- **Task to carry out**
Reproduce all of the entries character for character, while leaving out any pictures they contain.

- **Data to examine**
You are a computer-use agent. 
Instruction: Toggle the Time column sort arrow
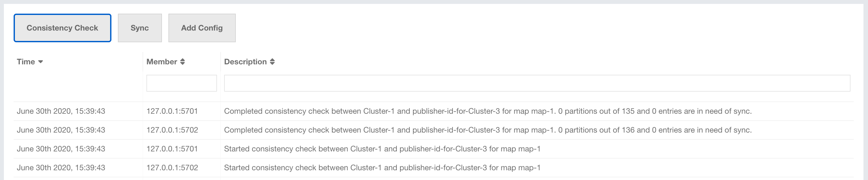pyautogui.click(x=40, y=62)

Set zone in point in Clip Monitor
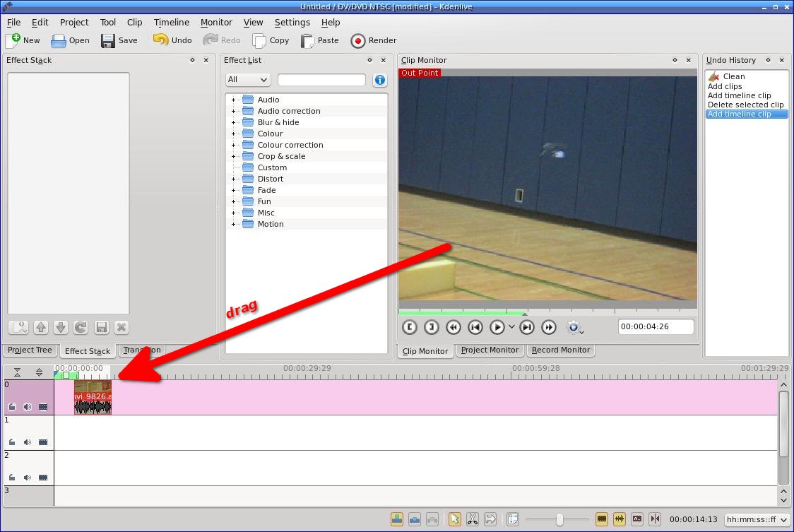[410, 327]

- **Written answer**
You are a computer-use agent. 
Instruction: Toggle the Time column sort arrow
pyautogui.click(x=40, y=62)

Set zone in point in Clip Monitor
[410, 327]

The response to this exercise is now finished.